In a devastating blow to humanitarian efforts in Gaza, seven aid workers from the disaster relief nonprofit World Central Kitchen (WCK) were killed in an Israeli airstrike, prompting the organization to suspend its operations in the region. The incident has drawn widespread condemnation from the international community and increased pressure on Israel to ease the dire humanitarian situation in Gaza.

Founded by Michelin-starred chef José Andrés in 2010, WCK has been one of the few aid organizations able to deliver food to Gaza, where the ongoing Israel-Hamas war has exacerbated an already critical humanitarian crisis. The nonprofit, which has operated in more than 45 countries, had been working with the United Arab Emirates to deliver food to Gaza via a maritime route from Cyprus.

The airstrike occurred as WCK workers were leaving a warehouse in Gaza in two armored cars emblazoned with the organization's logo, despite having coordinated their movements with the Israeli Defense Force (IDF). The seven aid workers killed were citizens of Australia, Poland, the U.K., and Palestine, with one being a dual citizen of the U.S. and Canada.

"This is not only an attack against WCK, this is an attack on humanitarian organizations showing up in the most dire of situations where food is being used as a weapon of war," said Erin Gore, CEO of World Central Kitchen, in a press release. "This is unforgivable."

Israeli Prime Minister Benjamin Netanyahu called the killing of the aid workers "unintended and tragic," stating in a video statement, "Unfortunately in the past day there was a tragic event in which our forces unintentionally harmed non-combatants in the Gaza Strip. This happens in war. We are conducting a thorough inquiry and are in contact with the governments. We will do everything to prevent a recurrence."

The IDF expressed "sincere sorrow" and promised an independent investigation into the incident. U.S. Secretary of State Antony Blinken urged Israel to conduct a "swift, thorough and impartial investigation," emphasizing that humanitarian workers must be protected. "These people are heroes, they run into the fire, not away from it," Blinken said of the seven NGO workers.

The incident has further strained Israel's diplomatic relations, with Australia, Poland, and the U.K.-countries generally friendly towards Israel-demanding action to protect aid workers. Australian Prime Minister Anthony Albanese confirmed the death of 44-year-old aid worker Lalzawmi "Zomi" Frankcom and called for those responsible to be held accountable, while Poland objected to the "disregard for international humanitarian law and the protection of civilians, including humanitarian workers."

Gaza has become "one of the world's most dangerous and difficult places to work" since the start of the war, according to Jamie McGoldrick, interim UN Humanitarian Coordinator for the Occupied Palestinian Territory. At least 196 aid workers have been killed since the conflict began, and half of Gaza's population has completely exhausted their food supply, as reported by a UN-backed body in March.

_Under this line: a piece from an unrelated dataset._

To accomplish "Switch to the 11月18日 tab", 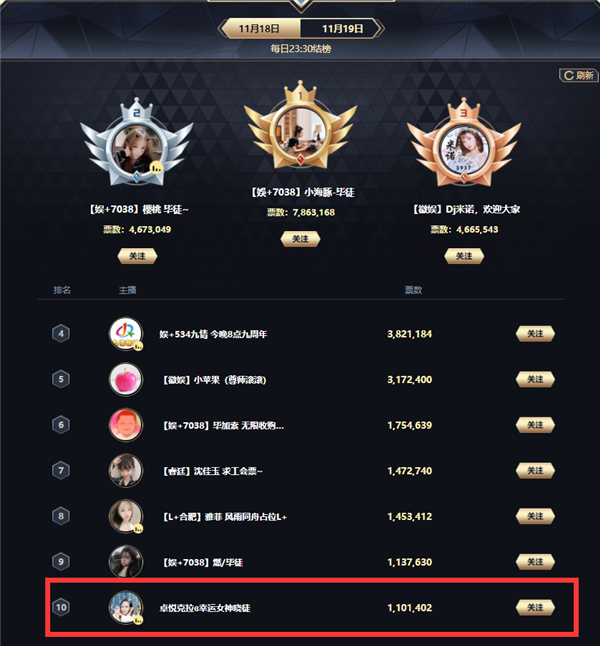I will click(260, 28).
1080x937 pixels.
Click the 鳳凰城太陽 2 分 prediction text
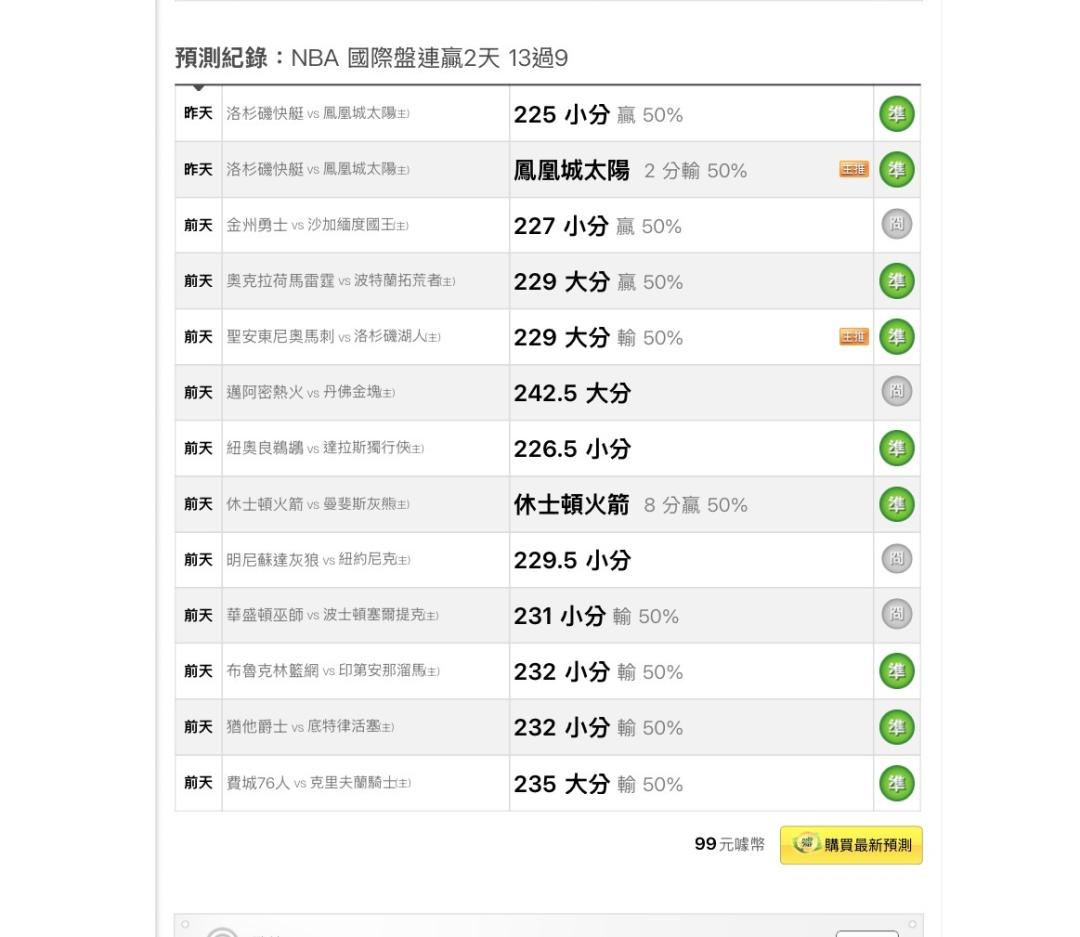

As international pressure mounts on Israel to alleviate the severe hunger crisis in Gaza, the future of WCK's operations in the region remains uncertain. Chef Andrés, who started the organization by sending cooks and food to Haiti after the 2010 earthquake, said he was heartbroken and grieving for the families and friends of those who died in the airstrike. "The Israeli government needs to stop this indiscriminate killing. It needs to stop restricting humanitarian aid, stop killing civilians and aid workers, and stop using food as a weapon."

The suspension of WCK's operations in Gaza is a significant setback for the enclave's 2.3 million residents, many of whom have been displaced and are facing the prospect of famine. As the international community continues to demand action and accountability from Israel, the urgent need for humanitarian assistance in Gaza remains a critical concern.